临床分离株P. aeruginosa 259-96916和A. baumannii AB027的时间杀灭动力学：为了确定化合物1与zoliflodacin联合的杀菌速率，进行了时间杀灭动力学实验。在P. aeruginosa 259-96916中，8 μg/mL化合物1单独使用可抑制生长，但与0.5 μg/mL zoliflodacin联合仅产生抑菌效果，而与8 μg/mL zoliflodacin联合则在24小时内实现了完全灭菌。在A. baumannii AB027中，单药治疗效果有限，但化合物1与0.5或8 μg/mL zoliflodacin联合在8小时内几乎根除了细菌（0.5 μg/mL组在24小时出现轻微再生长的迹象）。与最有效的单药治疗相比，联合治疗在24小时后显示出≥2 log₁₀的菌落数减少，证实了协同相互作用。

化合物1的外膜渗透作用机制：通过两个实验验证了其作用机制。首先，化合物1无法与利福平在缺乏LPS的革兰氏阳性菌（如methicillin-resistant Staphylococcus aureus, Enterococcus faecalis, Enterococcus faecium）中产生协同作用，表明其作用依赖于LPS。

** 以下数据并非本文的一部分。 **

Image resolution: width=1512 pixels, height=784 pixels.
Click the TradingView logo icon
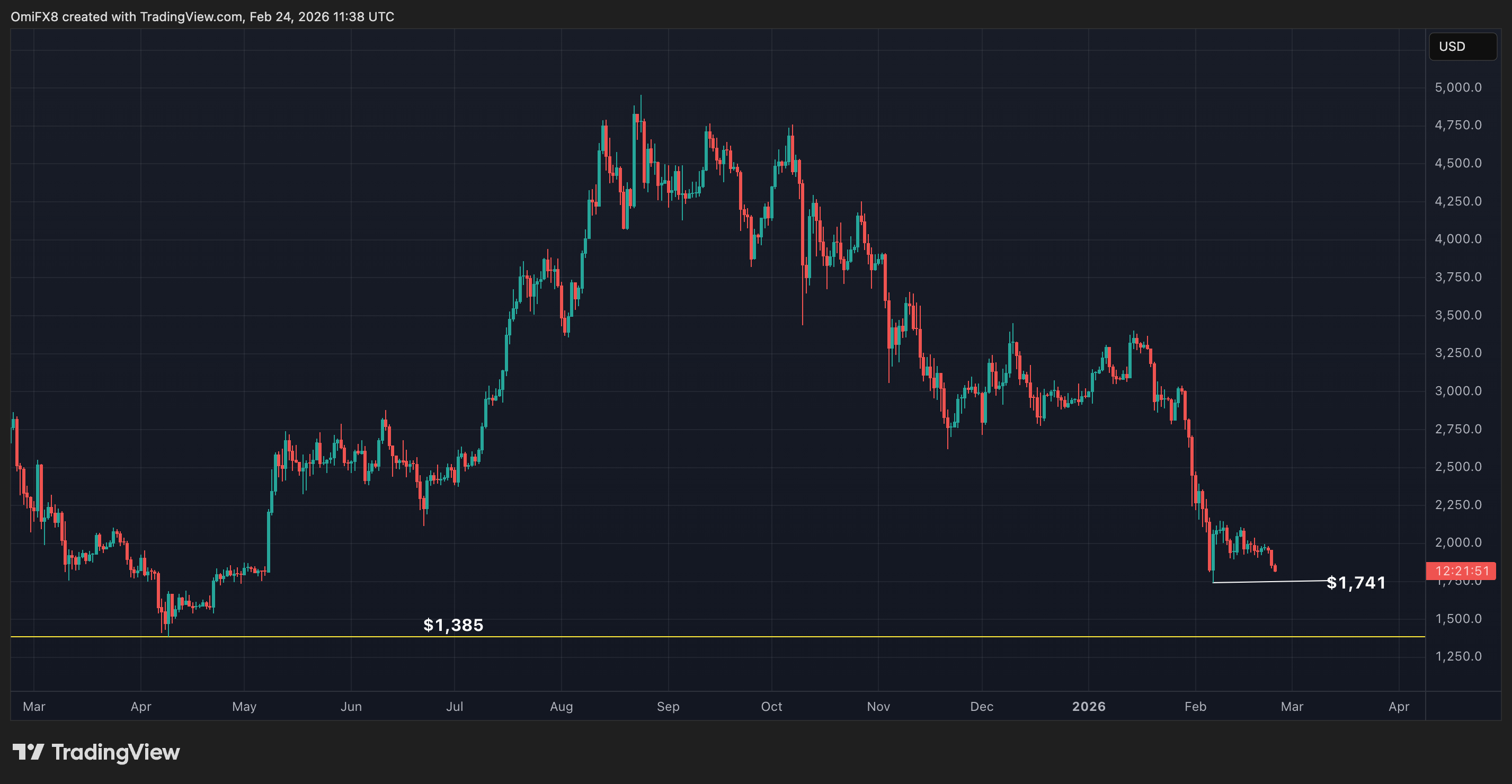coord(28,752)

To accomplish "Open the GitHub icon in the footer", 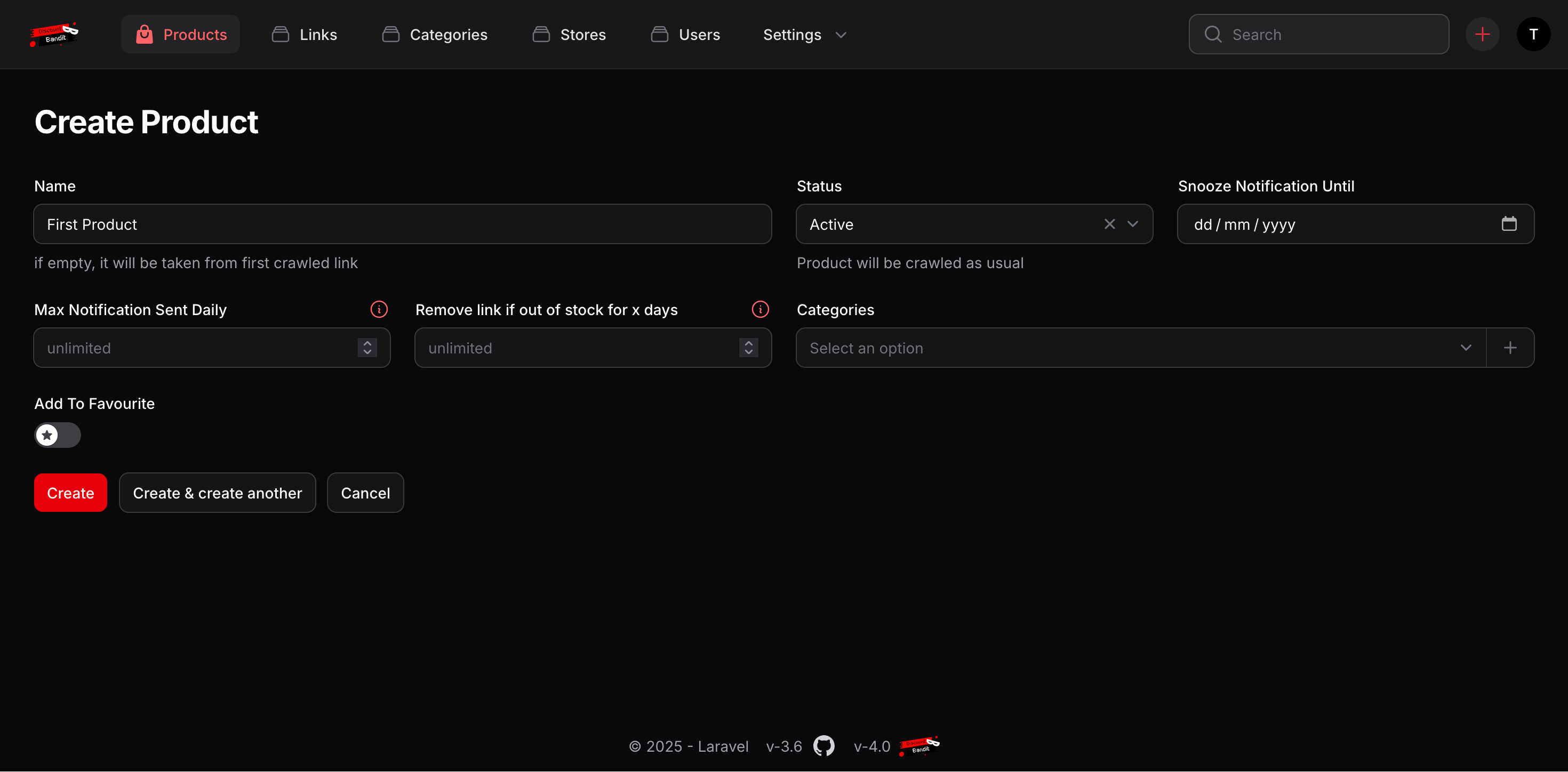I will pyautogui.click(x=823, y=746).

其次，在富含Mg²⁺（25 mM）的培养基中，Mg²⁺与多粘菌素竞争结合LPS，导致化合物1对zoliflodacin的增效作用在P. aeruginosa PAO1中完全丧失，在A. baumannii ATCC 17978中减弱（2倍）。这些结果共同表明，化合物1通过其与LPS的相互作用诱导外膜渗透，从而增强抗生素活性。

FBS补充培养基中的抗生素增效作用：评估了血清蛋白结合对增效作用的影响。随着胎牛血清（FBS）浓度的增加，化合物1对zoliflodacin的增效作用逐渐减弱。在P. aeruginosa PAO1中，25% FBS时增效作用丧失（变为相加）。在A. baumannii ATCC 17978中，50% FBS时增效作用才变为相加。这表明血清蛋白结合会影响联合疗法的效力，对P. aeruginosa的影响更为显著。

神经细胞系中的细胞毒性：除了肾细胞毒性筛选外，还在神经细胞系U-87 MG和SK-N-SH中评估了先导化合物1的毒性。然而，在这些细胞系中，即使在最高测试浓度下，化合物1和PMB均未表现出明显的毒性（存活率超过100%），表明这些细胞系可能不是评估多粘菌素神经毒性的合适模型。

讨论：多粘菌素的整体疏水性、正电荷和碱度影响其毒性和外膜渗透能力。降低疏水性（化合物1）或正电荷数量（化合物4）可显著提高细胞存活率。同时降低两者（化合物3）可进一步改善安全性。将化合物1胍基化（化合物2）会增加碱性从而导致毒性增加，这与之前的发现一致。化合物1抗菌活性的丧失（E. coli除外）证实了Dab残基在维持抗菌活性中的重要性。用Asp取代Dab³（化合物3）完全消除了抗菌活性，表明在PMB支架中引入羧基会减弱与LPS的相互作用。化合物1与抗生素的协同作用，特别是对那些外膜渗透性有限的抗生素（如利福平、zoliflodacin、普那霉素）更为明显，凸显了其作为外膜渗透剂的作用。对临床分离株的研究表明，抗生素增效作用在很大程度上得以保留，但在粘菌素耐药菌株中通常会减弱。化合物1与zoliflodacin的联合疗法在时间杀灭实验中显示出快速杀菌活性。机制研究证实其通过LPS相互作用渗透外膜。血清蛋白结合会降低其体内效力。先导化合物1对肾细胞无毒，对某些肠杆菌目菌株具有特异性抗菌活性，能持续增强多种抗生素对抗MDR革兰氏阴性菌的活性，并能与zoliflodacin产生快速杀菌组合效应，是应对MDR感染的极有前景的抗生素增效剂候选物。